Le Conseil constitutionnel a validé lundi la loi sur l’aide à mourir en France, après avoir confirmé sa conformité à la Constitution. Cette décision marque une étape clé vers la mise en œuvre effective du texte, qui permet aux patients de demander l’aide pour mourir sous certaines conditions. La loi, adoptée après un débat public, a été examinée par les Sages, qui ont estimé qu’elle respectait les principes fondamentaux du pays.
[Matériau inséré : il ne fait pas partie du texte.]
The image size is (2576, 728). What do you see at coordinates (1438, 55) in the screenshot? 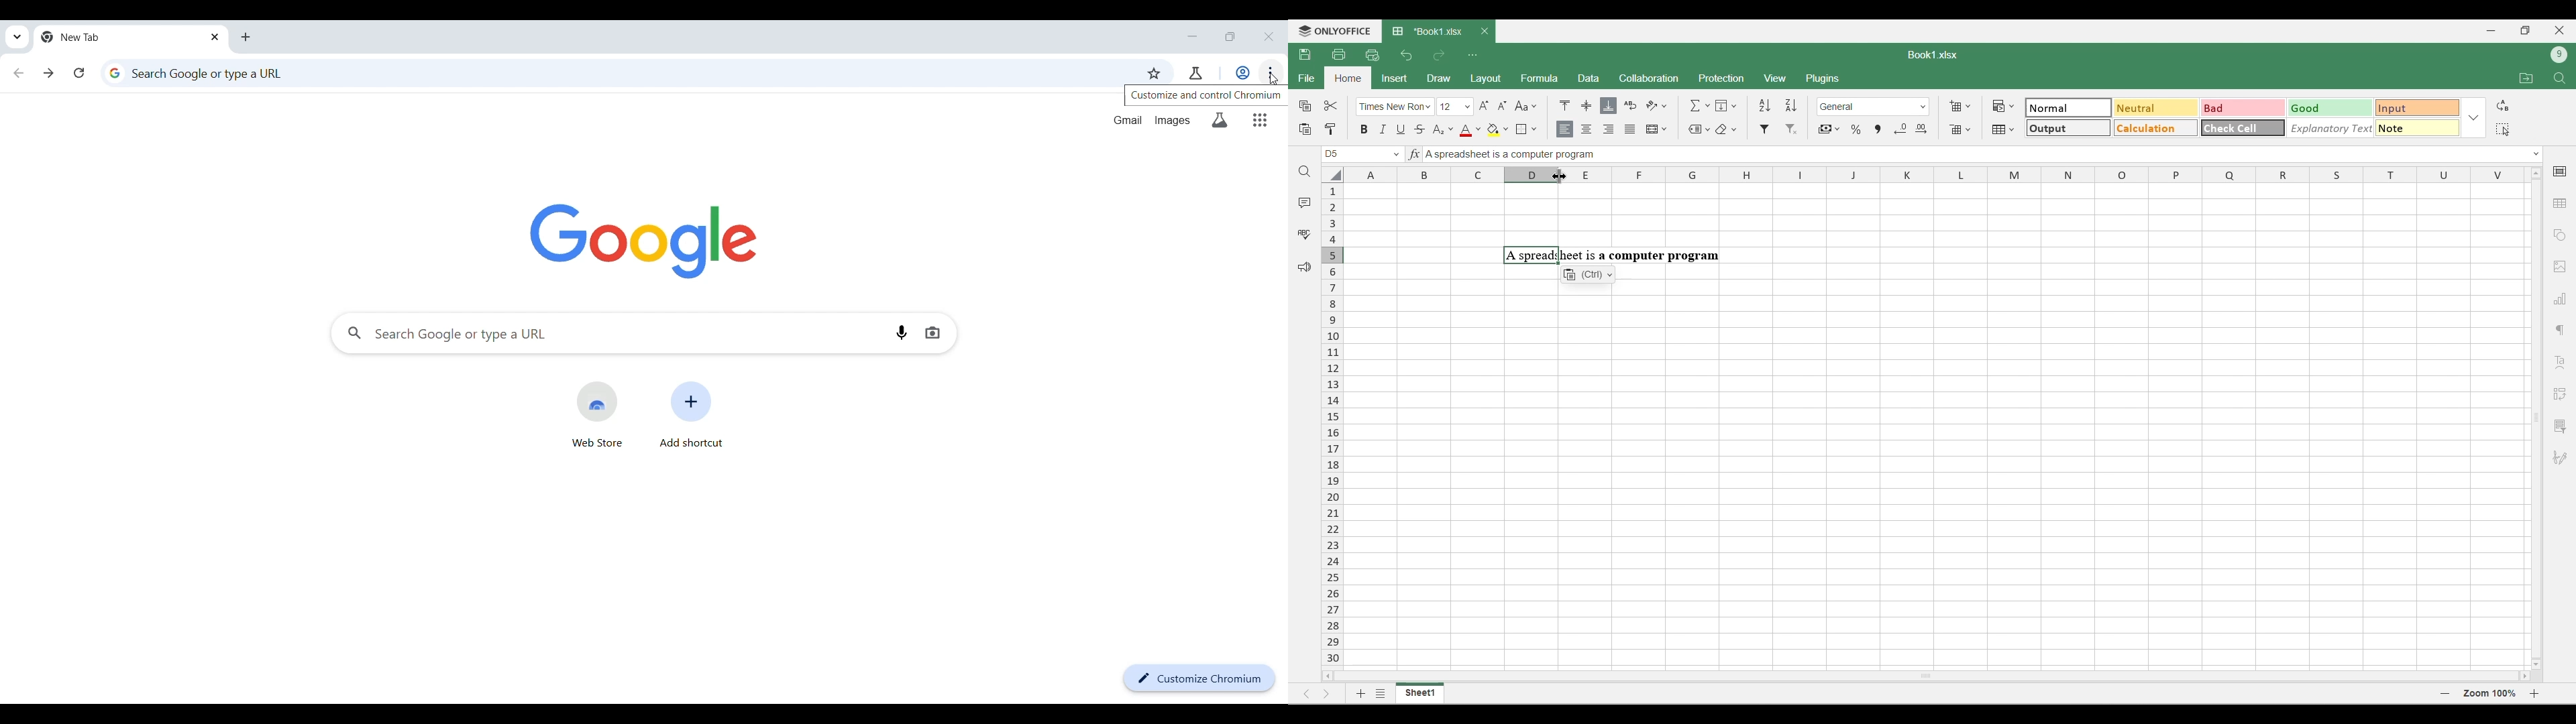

En parallèle, le Conseil constitutionnel a censuré l’interdiction des réseaux sociaux aux moins de 15 ans, un projet phare de la fin de mandat d’Emmanuel Macron. Les Sages ont jugé que cette mesure portait une atteinte disproportionnée à la liberté d’expression. Le président a réagi en demandant à son Premier ministre de rédiger une nouvelle version de la loi avant le printemps 2027.

Les deux décisions reflètent des orientations législatives divergentes du gouvernement. Si la loi sur l’aide à mourir a été entièrement validée, l’interdiction des réseaux sociaux a été rejetée. Ces résultats soulignent la complexité des enjeux politiques et juridiques en France.

La validation de la loi sur l’aide à mourir a été saluée comme un exemple de débat démocratique, tandis que l’invalidation de l’interdiction des réseaux sociaux soulève des débats sur la régulation numérique.